Records provided:
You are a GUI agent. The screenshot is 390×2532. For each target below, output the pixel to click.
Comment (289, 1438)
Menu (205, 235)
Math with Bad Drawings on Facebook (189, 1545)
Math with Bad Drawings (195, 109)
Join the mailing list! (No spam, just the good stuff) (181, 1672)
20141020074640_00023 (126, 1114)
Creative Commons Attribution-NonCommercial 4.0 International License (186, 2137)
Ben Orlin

What you need to do: All of the records above need to be copied exactly.

Your response:
You are a GUI agent. The screenshot is 390×2532. For each target below, output the pixel to click.
Comment (289, 1438)
Menu (205, 235)
Math with Bad Drawings on Facebook (189, 1545)
Math with Bad Drawings (195, 109)
Join the mailing list! (No spam, just the good stuff) (181, 1672)
20141020074640_00023 (126, 1114)
Creative Commons Attribution-NonCommercial 4.0 International License (186, 2137)
Ben Orlin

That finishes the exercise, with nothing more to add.